Some time ago, a security flaw was discovered in Unix Operating Systems and derivatives.

This flaw affects the program Bash (Shell), which is used to enter text commands to control the Operating System. This program is included in most Unix legacy Operating Systems, such as Linux, BSD, and Mac OS X.
Users of Android devices are safe because this OS includes another type of Shell called Almquist Shell.

This vulnerability allows attackers to execute commands on the affected machine.

Although this vulnerability affects all systems with Bash installed, users of desktop systems are less likely to be breached due to the very nature of the vulnerability. This is because the attacker must have access to some service connected to the Internet, accepts incoming connections, and uses the Shell Bash in an unsecured manner. Still, running the OS updater and installing the security patches related to this bug is good.

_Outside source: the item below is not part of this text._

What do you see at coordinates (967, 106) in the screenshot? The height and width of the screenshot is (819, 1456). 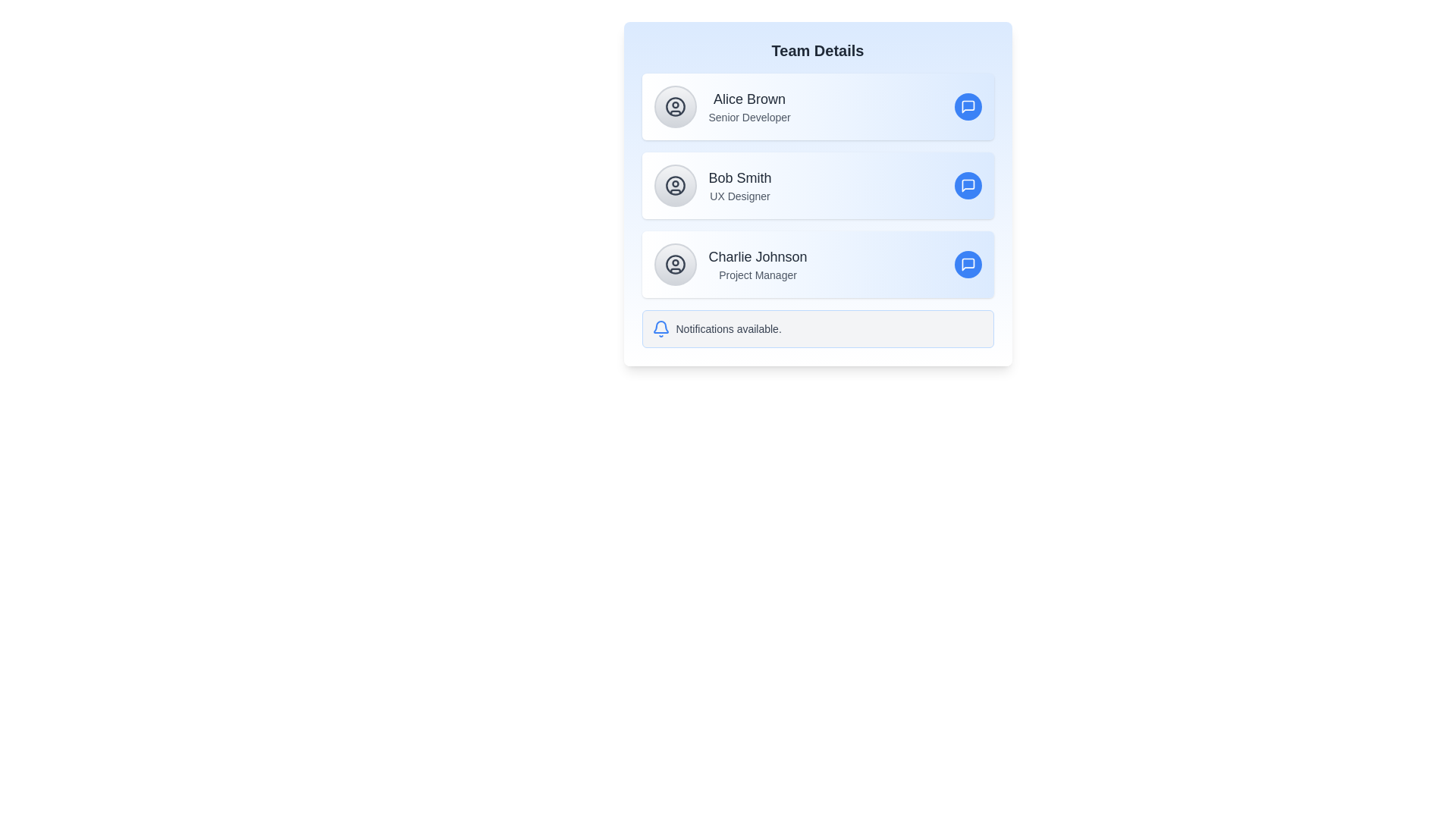 I see `the blue chat bubble icon representing messaging located at the far-right end of the first user detail card associated with 'Alice Brown'` at bounding box center [967, 106].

Web servers are one of the most affected systems since programs used to run a web server can use the Bash program, and a skilled attacker could modify the HTTP header sent to the server to exploit the Shellshock vulnerability.

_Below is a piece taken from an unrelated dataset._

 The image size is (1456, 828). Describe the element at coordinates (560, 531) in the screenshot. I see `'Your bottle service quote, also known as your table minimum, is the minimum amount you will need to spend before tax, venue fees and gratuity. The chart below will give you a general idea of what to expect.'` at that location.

To check if our system is affected by the Shellshock vulnerability, we can enter the system Terminal and type:

'env x='() { :;}; echo vulnerable' bash -c "echo this is a test."

If our system returns:

this is a test

This means that the system is vulnerable. If it is not vulnerable, it will only show, "this is a test."

If when executing the following command

env X='() { (>>' bash -c "echo date"; cat echo; rm -f echo

the current date is displayed (other lines with errors may be displayed), it means that our system is vulnerable.

What we can do to fix this bug is to install the security updates offered by our Operating System. Most Linux systems already have a security patch for this vulnerability.